Background Cyclophosphamide is an alkylating agent widely used in haematology. Among its adverse effects we find infections, immunosuppression, hypersensitivity reactions, haemorrhagic cystitis and neurological toxicity. The appearance of syndrome of inappropriate antidiuretic hormone secretion (SIADH) has also been described rarely.

Purpose To report a case of SIADH induced by cyclophosphamide in an elderly patient with lymphocytic B lymphoma.

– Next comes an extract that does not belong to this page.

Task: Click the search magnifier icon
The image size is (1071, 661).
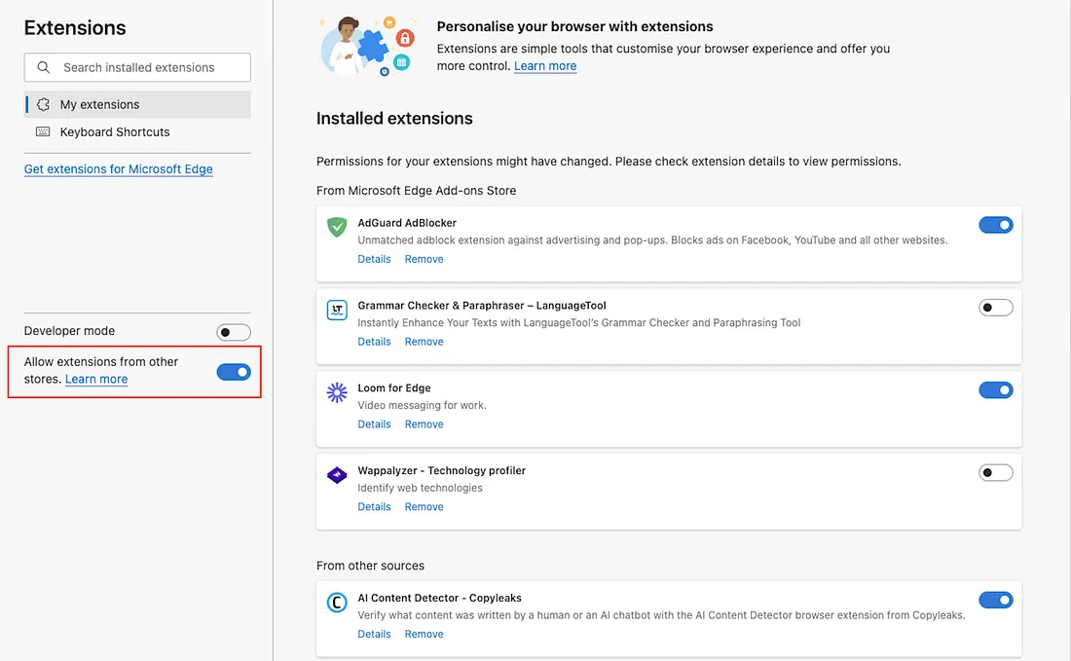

Material and methods An 87 year-old man was diagnosed with lymphocytic B lymphoma in June 2013. Treatment with chlorambucil 0.1 mg/kg/day was started with progression detected on day 9 of treatment. Second line with COP (cyclophosphamide 750 mg/m2 and vincristine 1 mg) was then started resulting in severe neutropenia and a count of 640 cells/mm3. On day 23 the patient was hospitalised with pneumonia, severe hyponatremia, decompensated cardiac insufficiency and hypoxemia. SIADH induced by cyclophosphamide was suspected.

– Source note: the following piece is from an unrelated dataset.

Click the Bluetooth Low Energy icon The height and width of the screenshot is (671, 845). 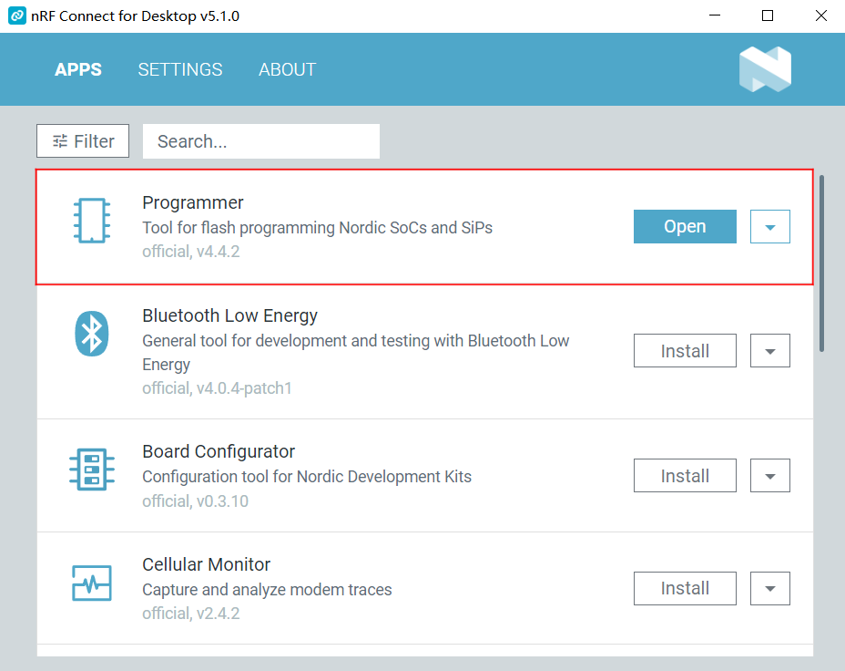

Results Laboratory tests showed: [Na+ P] = 119 mEq/L and OsmoP = 282 mOsm/Kg. Cyclophosphamide was stopped and fluid restriction and administration of hypertonic saline was commenced. Off-label treatment with bendamustine 90 mg/m2 day 1 and 2 was started on day 55 (not considering fludarabine because of the history of neutropenia and pneumonia in this patient), delivering a total of 3 cycles. On computerised tomography of day +139 adenopathies had disappeared. The Karl-Lasagna algorithm indicated a probable association between SIADH and cyclophosphamide administration. The case was reported to the Andalusian Pharmacovigilance Centre and given reference number OL-2819.

Conclusion It is highly important to closely monitor plasma sodium levels during treatment with cyclophosphamide for the possible occurrence of SIADH. Bendamustine treatment in monotherapy provided a safe and effective alternative in this patient.

References and/or acknowledgements No conflict of interest.